Description of the task:
Check every line below for the word "dropdown" and show those that hold it.
[Entries shown — start]
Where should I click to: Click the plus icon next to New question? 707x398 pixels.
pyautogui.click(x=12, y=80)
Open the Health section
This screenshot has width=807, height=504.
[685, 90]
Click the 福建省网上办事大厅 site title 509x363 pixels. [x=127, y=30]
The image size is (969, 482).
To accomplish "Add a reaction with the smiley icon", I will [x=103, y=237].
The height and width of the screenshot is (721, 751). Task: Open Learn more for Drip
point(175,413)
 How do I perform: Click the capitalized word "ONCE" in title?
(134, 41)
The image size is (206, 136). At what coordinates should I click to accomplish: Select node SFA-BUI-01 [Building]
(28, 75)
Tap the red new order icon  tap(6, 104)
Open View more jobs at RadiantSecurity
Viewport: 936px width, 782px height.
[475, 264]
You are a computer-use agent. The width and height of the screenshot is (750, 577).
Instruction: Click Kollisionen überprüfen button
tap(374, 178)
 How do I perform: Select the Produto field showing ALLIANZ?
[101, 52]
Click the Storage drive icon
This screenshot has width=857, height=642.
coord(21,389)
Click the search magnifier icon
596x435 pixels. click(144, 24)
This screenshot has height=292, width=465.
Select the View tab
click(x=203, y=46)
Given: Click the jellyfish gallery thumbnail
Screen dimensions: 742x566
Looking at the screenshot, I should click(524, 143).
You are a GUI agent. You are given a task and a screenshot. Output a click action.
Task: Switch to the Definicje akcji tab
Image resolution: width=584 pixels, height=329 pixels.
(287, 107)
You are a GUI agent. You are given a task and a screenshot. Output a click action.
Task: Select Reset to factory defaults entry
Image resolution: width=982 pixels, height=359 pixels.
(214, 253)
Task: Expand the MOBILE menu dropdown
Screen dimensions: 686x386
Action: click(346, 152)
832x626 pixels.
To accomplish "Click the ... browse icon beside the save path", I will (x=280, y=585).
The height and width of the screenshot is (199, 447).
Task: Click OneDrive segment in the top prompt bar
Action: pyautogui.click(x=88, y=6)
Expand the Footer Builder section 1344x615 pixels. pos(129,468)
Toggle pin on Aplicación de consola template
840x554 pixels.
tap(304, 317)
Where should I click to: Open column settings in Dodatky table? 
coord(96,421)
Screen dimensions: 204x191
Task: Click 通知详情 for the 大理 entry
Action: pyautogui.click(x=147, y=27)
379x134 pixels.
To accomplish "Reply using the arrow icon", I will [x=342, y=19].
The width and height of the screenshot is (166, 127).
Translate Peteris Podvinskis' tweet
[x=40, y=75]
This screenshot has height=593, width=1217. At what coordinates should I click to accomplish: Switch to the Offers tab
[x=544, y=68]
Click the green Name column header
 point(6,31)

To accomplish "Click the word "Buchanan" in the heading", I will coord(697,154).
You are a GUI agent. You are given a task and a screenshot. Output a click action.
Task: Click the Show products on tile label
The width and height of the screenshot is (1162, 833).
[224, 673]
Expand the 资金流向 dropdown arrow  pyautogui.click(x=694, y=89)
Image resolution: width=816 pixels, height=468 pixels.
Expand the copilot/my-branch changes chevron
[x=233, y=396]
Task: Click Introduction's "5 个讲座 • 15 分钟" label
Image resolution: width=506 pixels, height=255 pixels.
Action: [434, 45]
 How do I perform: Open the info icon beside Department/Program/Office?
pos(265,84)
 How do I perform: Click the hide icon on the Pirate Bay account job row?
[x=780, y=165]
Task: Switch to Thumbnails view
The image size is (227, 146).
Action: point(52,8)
[Entries shown — finish]
Solved problem:
Task: Expand the MOBILE menu dropdown
Expand the 资金流向 dropdown arrow  pyautogui.click(x=694, y=89)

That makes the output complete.